Review: At the Drive-In Volcano

At the Drive-In Volcano
AIMEE NEZHUKUMATATHIL
Tupelo Press, $16.95 paperback

The curious finds in nature and human folly, which might otherwise get slumped into trivia or become the odd ingredient in a conversation starter, are skillfully and delicately handled in the much-anticipated second book of poems At the Drive-In Volcano (Tupelo Press, $16.95 paperback) by Aimee Nezhukumatathil.

In “Fugu Soup Blues” for example, the reader’s introduced to the toxic porcupine fish, “the only fish/ that can close its eyes.” But the poem moves beyond reportage of facts and into the terrain of people’s attraction to risky behavior, i.e. the consumption of such a dangerous delicacy. The closing stanzas, however, beg associations to all of those other uncontrollable urges and indulgences:
You cannot stop this hunger. When
something this good can kill you, every pin prick


of white pain just adds more flavor.
The process of taking the unexpected, disconcerting detour from the seemingly charming direction of the poem is found in numerous pieces but most notably in “How the Robin’s Breast Became Red,” “Bee Wolf” and “Planaria,” about the “murderous business” of biology class dissections. It’s as if the poet has taken to heart the ars poetica cleverly ensconced in the poem about a jealous woman hiding a scorpion in her bride-to-be sister’s hair:
Invent a new line
for me, sketch me something

with lots of hair, extra bite. I crave

a new monster, all of its life

and saliva, how it gives me proof


my blood can still slam from one end

of my body to the other…
Nezhukumatathil’s poetic lens is indeed smudged with an anxiety that gives her second book a distinctively sinister edge. Witness the following lines from three different poems:
If you take away my glass before I’m finished, the ice
will cry soft in its melting, without my last mouthfeel.


*


This is the last hotel where the towels in the corner
of the bathroom (crumpled, dark) look

like someone was shot.


*


…even peeling an apple gives me

a small happy terror—the bright sheen of blood


and seed-skin.
Though the endnotes explain that the five sections of the book “are divided into specific thematic movements in a volcano’s lifespan,” the ordering of the poems within each section only hint at this larger construction. What’s more apparent is the speaker’s own movement in the first-person poems from one marker of identity to the next: sister, daughter, girlfriend, student, teacher, wife. This succession of roles stays connected by the speaker’s constant examination, volcano in the title notwithstanding, of the small and mostly eye-level encounters with the extraordinary ordinary things. The title poem, with its assertion that “Even in this darkness/ there is so much light,” appears to be addressing a new stage in the author’s poetics—a less innocent, and certainly a more perilous worldview. The result is daring and dazzling.

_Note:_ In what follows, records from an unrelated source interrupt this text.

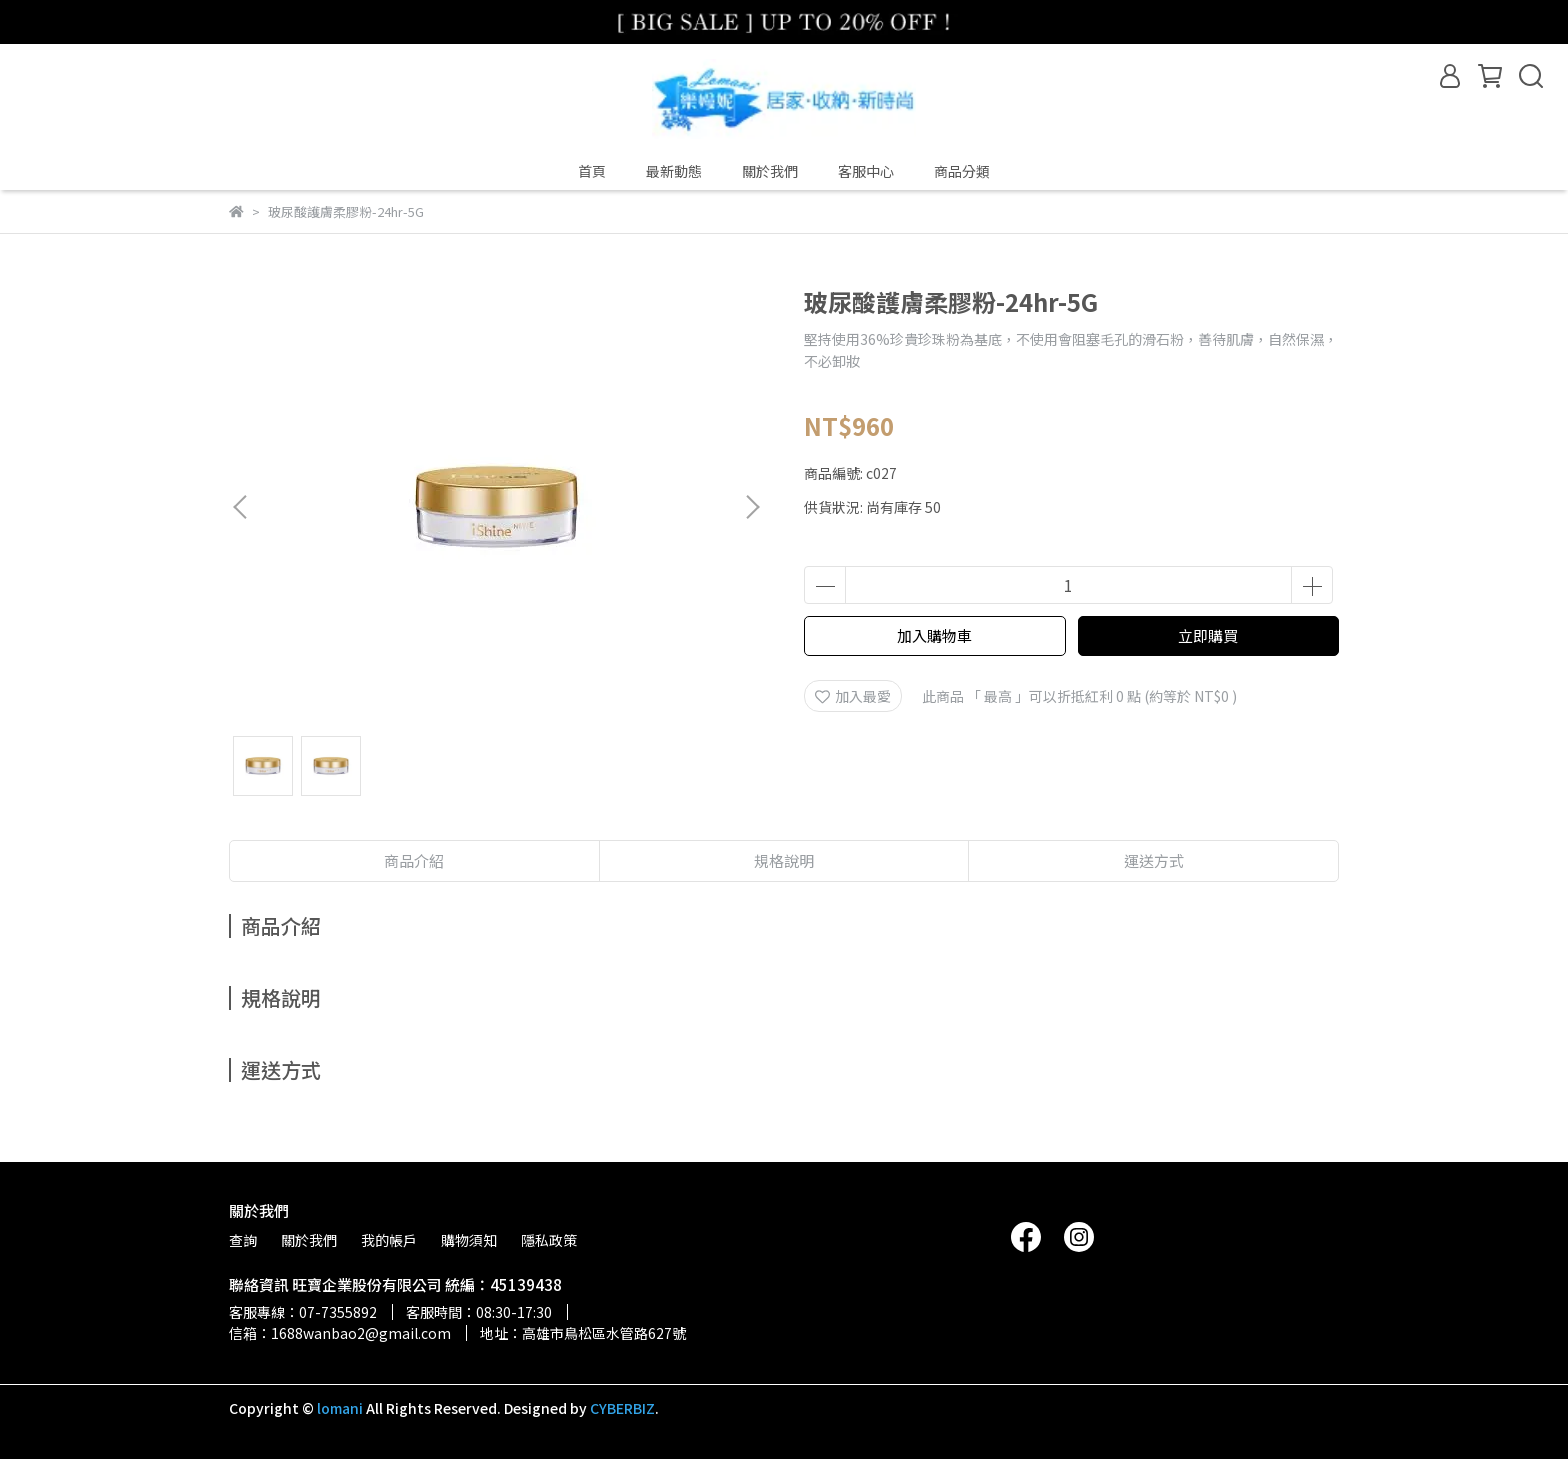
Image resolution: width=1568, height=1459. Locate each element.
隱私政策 (549, 1240)
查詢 (243, 1240)
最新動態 (674, 171)
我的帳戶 (389, 1240)
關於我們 (770, 171)
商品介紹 (414, 860)
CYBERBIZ (622, 1408)
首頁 (592, 171)
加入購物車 (934, 635)
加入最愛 (853, 696)
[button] (752, 507)
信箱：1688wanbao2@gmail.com (340, 1333)
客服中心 (866, 171)
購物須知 (469, 1240)
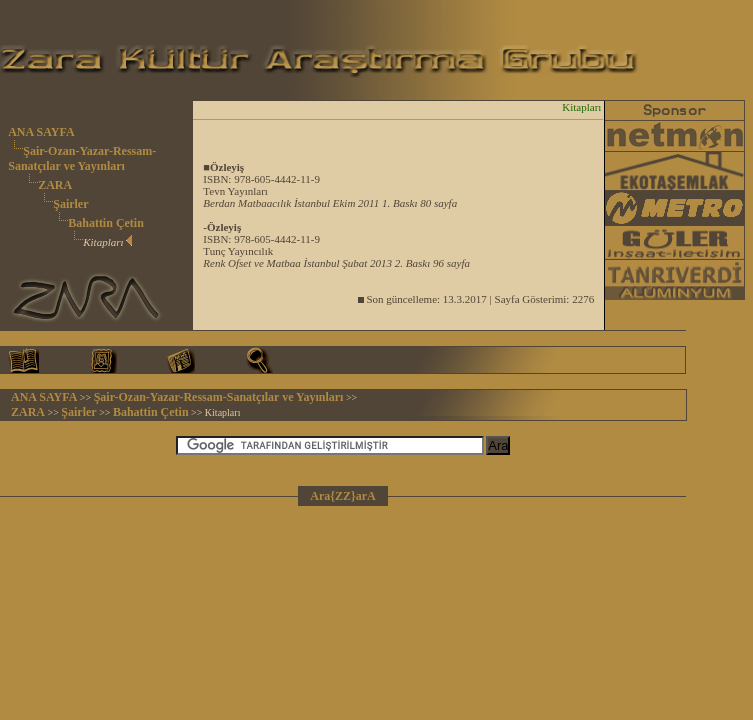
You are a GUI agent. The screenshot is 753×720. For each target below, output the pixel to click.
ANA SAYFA (41, 132)
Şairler (70, 204)
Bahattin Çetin (106, 223)
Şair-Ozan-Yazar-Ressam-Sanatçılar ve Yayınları (82, 158)
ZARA (55, 185)
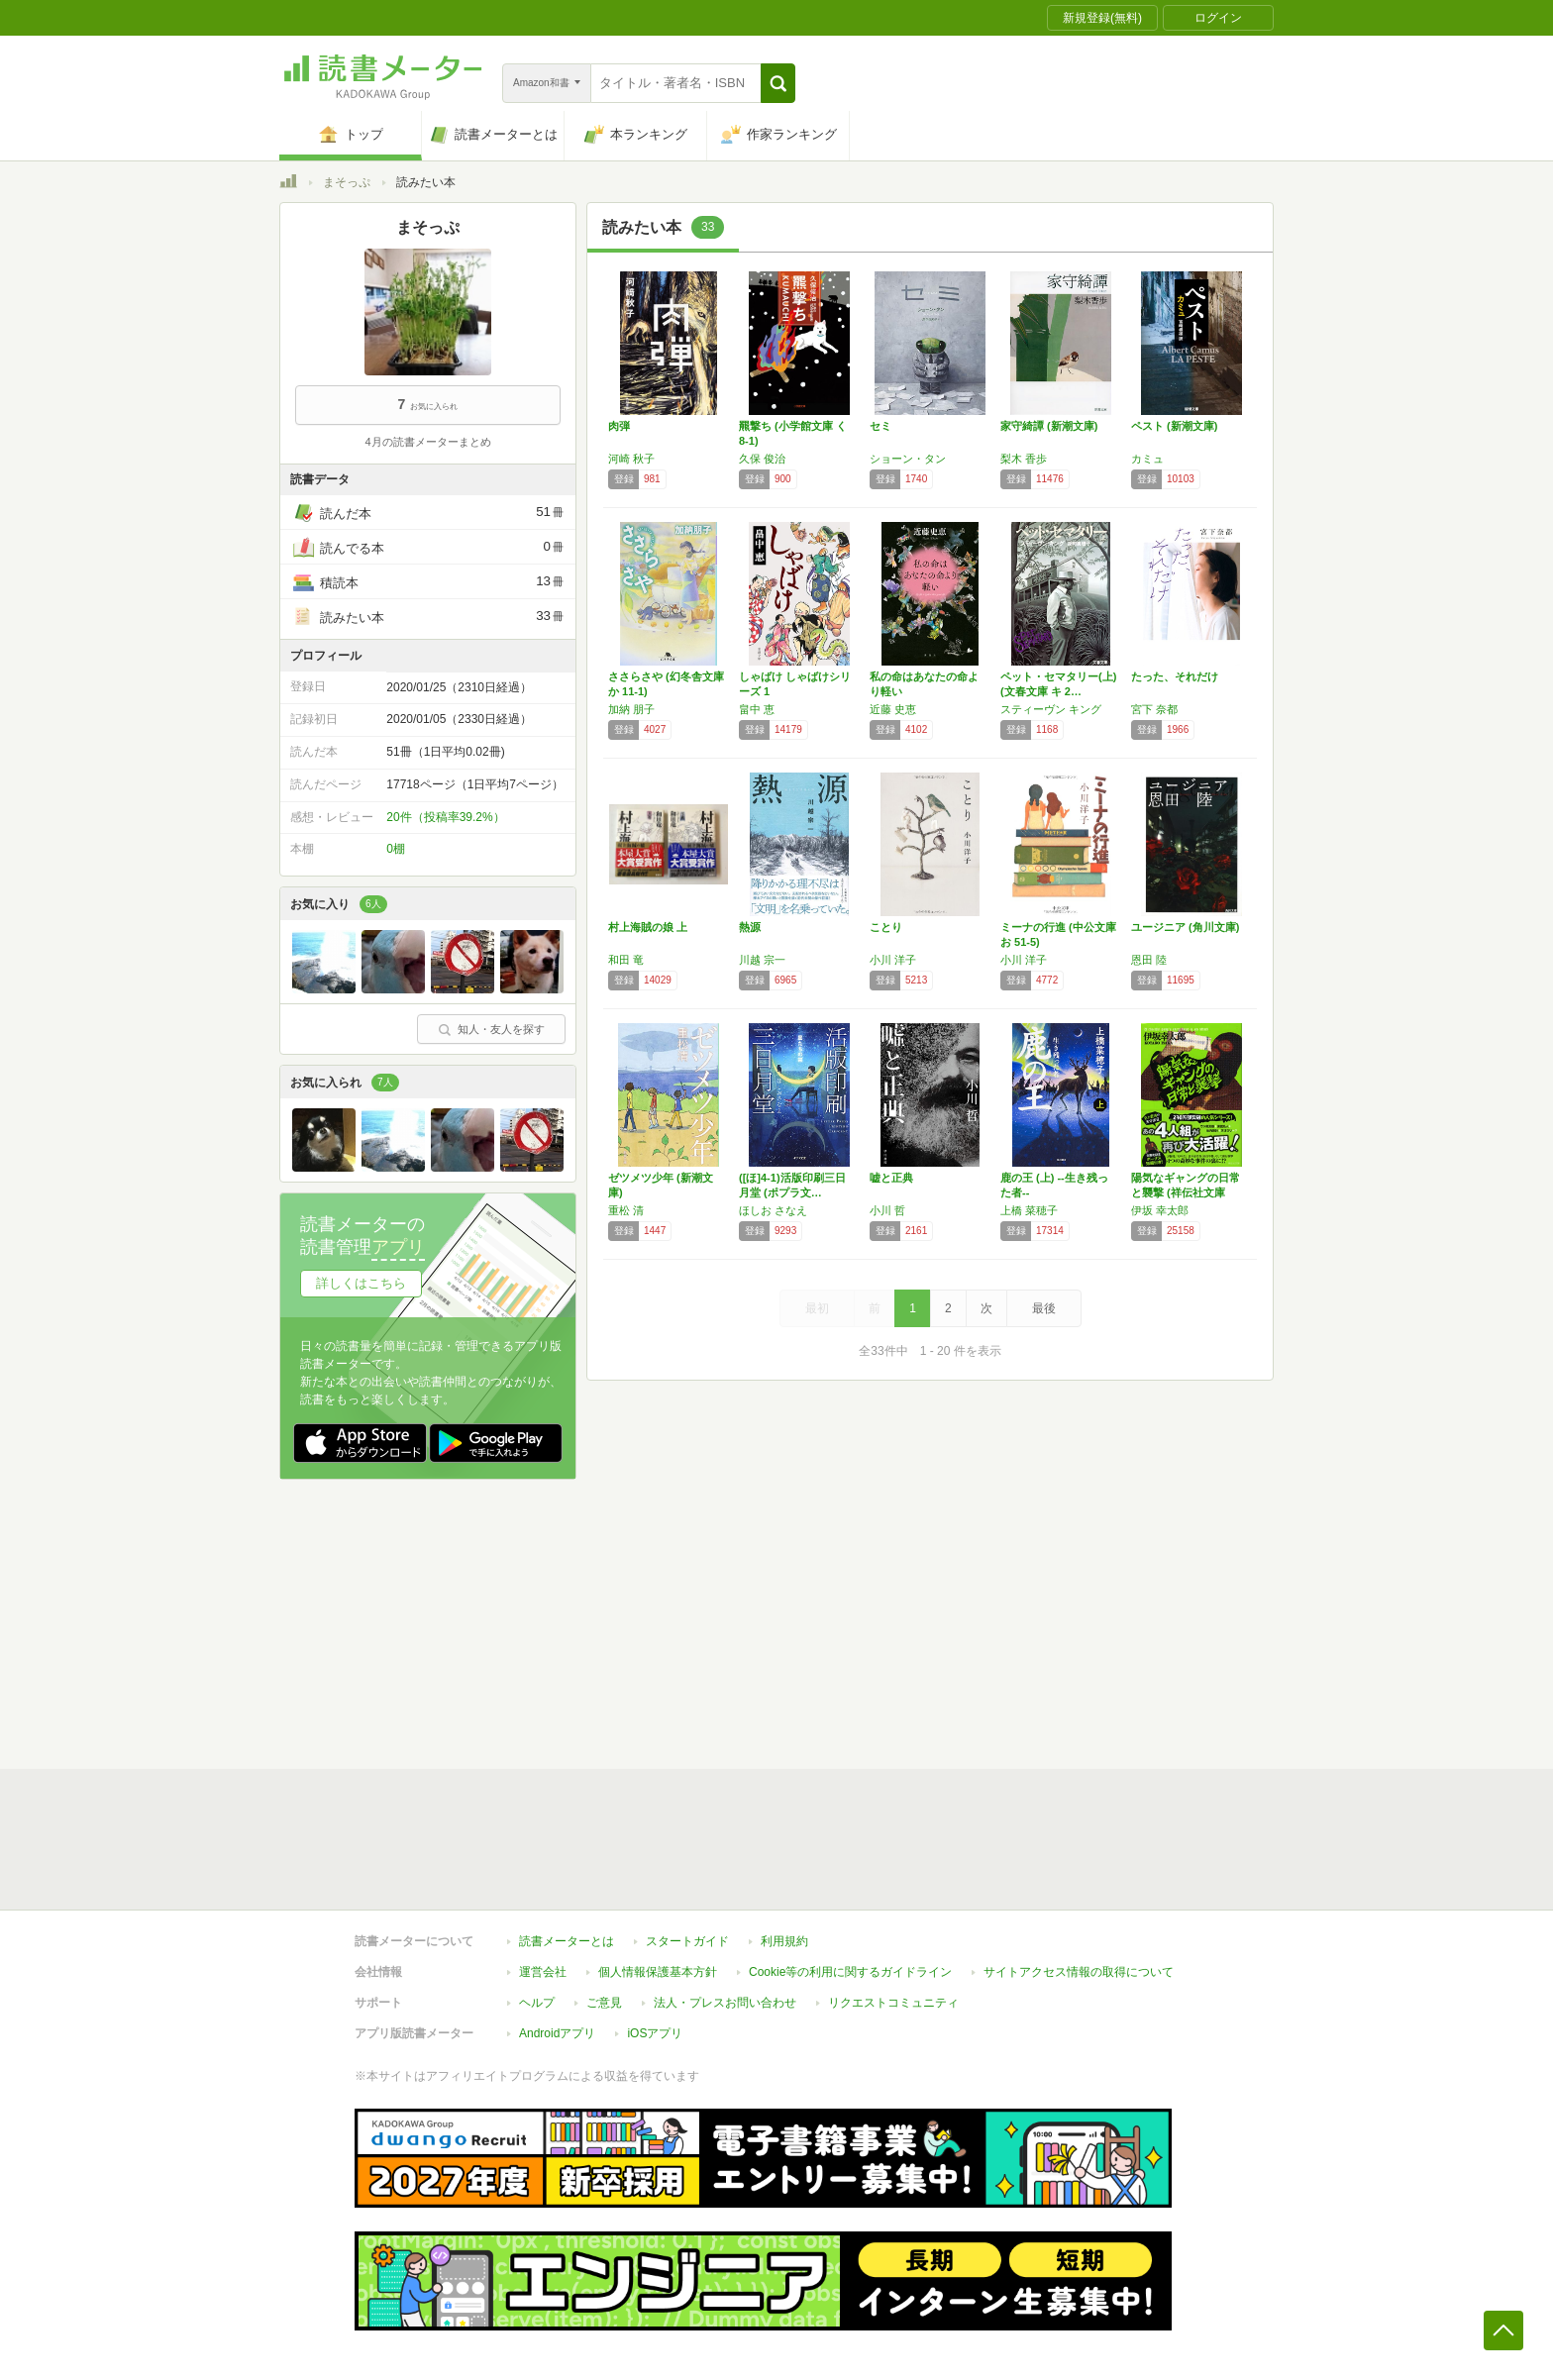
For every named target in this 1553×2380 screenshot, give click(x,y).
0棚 (395, 849)
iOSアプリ (654, 2033)
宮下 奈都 (1154, 709)
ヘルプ (537, 2003)
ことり (886, 927)
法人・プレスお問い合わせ (725, 2003)
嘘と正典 (891, 1178)
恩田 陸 (1149, 960)
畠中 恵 (757, 709)
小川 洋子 (893, 960)
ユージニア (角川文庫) (1185, 927)
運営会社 (543, 1972)
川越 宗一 (762, 960)
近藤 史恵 (893, 709)
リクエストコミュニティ (893, 2003)
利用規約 (784, 1941)
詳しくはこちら (361, 1283)
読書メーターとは (566, 1941)
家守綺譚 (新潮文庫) (1048, 426)
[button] (778, 83)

But fans of Nezhukumatathil’s previous volume Miracle Fruit should not be alarmed since they will find traces of that earlier project in this one, such as in the poem “First Fool,” about those men who rush to the summerwear at the first signs of sunlight:
The pale scissors
of this guy’s legs always cut me up. All

that’s left of me is a paper snowflake—

nothing but folds and tiny diamond holes.